<<<<
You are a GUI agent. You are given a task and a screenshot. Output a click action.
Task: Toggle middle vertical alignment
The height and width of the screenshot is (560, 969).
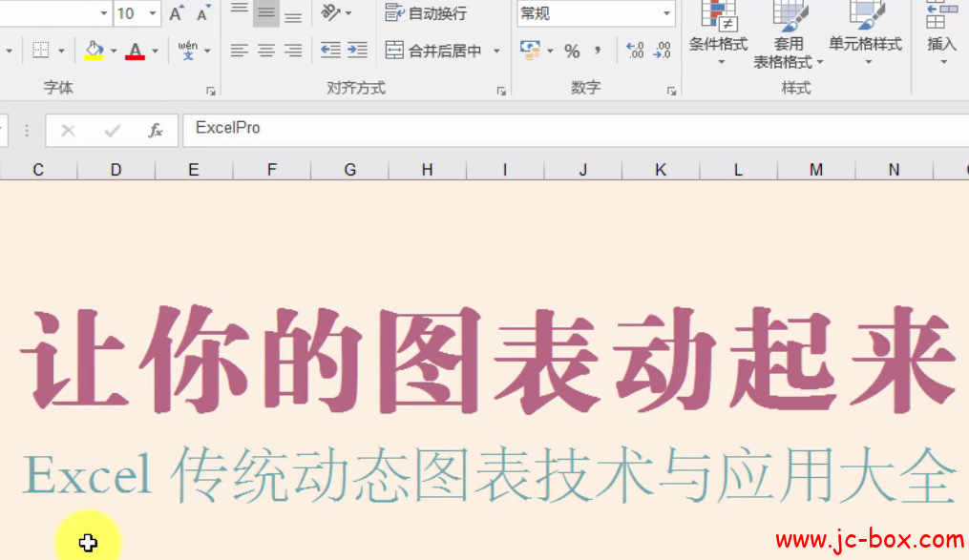pyautogui.click(x=265, y=13)
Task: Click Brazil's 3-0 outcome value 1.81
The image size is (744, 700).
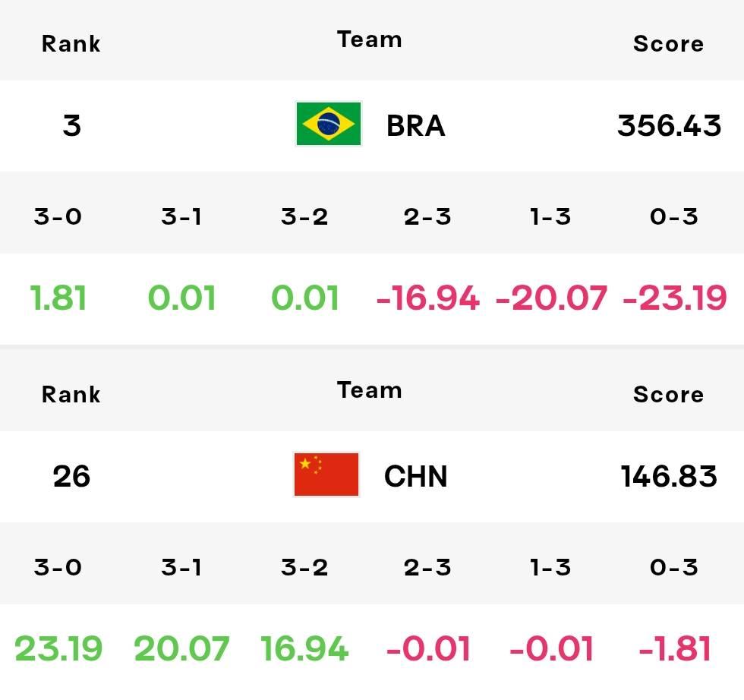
>>>>
Without including any pictures, return every line of the records exactly.

▶ [Solution to this task]
You are a GUI agent. You are given a task and a screenshot. Output a click action.
Task: Toggle middle vertical alignment
The height and width of the screenshot is (560, 969).
pyautogui.click(x=265, y=13)
Task: Click Brazil's 3-0 outcome value 1.81
The image size is (744, 700).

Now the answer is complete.